[Stored items]
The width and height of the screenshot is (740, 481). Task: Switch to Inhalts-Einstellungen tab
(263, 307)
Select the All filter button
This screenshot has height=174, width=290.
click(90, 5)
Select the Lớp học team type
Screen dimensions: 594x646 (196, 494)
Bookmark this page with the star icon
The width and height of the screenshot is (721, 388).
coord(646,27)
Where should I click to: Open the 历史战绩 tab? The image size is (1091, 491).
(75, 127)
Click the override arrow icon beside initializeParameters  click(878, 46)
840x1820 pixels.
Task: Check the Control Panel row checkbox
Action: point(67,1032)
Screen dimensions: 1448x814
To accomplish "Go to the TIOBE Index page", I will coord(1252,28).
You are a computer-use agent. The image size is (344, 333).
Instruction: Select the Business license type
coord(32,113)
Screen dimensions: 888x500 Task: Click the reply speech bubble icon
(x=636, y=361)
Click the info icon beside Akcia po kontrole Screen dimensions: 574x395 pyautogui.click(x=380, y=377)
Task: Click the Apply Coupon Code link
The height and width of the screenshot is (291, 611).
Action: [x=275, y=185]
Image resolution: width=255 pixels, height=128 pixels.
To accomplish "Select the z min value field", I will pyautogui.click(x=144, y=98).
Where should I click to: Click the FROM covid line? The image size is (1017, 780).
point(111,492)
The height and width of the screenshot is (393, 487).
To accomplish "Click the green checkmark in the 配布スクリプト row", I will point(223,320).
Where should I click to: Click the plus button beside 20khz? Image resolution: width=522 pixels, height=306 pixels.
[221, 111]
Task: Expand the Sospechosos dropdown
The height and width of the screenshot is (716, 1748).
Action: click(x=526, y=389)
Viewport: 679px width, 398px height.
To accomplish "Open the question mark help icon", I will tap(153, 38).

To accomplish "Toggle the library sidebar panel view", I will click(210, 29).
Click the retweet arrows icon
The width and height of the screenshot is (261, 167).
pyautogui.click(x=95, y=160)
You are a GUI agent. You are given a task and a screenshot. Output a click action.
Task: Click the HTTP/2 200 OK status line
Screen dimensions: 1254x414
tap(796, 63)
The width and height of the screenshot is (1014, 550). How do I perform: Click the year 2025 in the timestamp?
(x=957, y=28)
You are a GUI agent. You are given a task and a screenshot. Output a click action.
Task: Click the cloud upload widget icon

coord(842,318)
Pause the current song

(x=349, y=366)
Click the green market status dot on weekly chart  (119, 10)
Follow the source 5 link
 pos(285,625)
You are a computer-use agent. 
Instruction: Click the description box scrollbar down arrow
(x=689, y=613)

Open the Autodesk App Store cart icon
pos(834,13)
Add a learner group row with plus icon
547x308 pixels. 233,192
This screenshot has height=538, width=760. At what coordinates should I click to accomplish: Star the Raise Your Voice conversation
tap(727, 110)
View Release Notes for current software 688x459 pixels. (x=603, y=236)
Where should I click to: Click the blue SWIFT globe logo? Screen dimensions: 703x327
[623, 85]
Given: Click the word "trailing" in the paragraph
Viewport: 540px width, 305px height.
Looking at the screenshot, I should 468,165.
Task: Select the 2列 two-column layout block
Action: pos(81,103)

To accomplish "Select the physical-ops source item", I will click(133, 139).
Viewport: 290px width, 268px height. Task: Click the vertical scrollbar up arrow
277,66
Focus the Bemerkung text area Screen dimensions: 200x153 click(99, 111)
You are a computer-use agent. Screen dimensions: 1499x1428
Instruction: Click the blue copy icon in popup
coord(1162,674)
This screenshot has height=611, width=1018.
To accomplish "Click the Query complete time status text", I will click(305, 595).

▸ ASSIGNMENT
Each line that includes the string "will" should be copied from the data.

▸ ANSWER FOR THE TASK
To accomplish "Go to the TIOBE Index page", I will coord(1252,28).
To accomplish "Select the z min value field", I will pyautogui.click(x=144, y=98).
To accomplish "Click the green checkmark in the 配布スクリプト row", I will point(223,320).
To accomplish "Open the question mark help icon", I will tap(153, 38).
To accomplish "Toggle the library sidebar panel view", I will click(210, 29).
To accomplish "Select the physical-ops source item", I will click(133, 139).
To accomplish "Click the Query complete time status text", I will click(305, 595).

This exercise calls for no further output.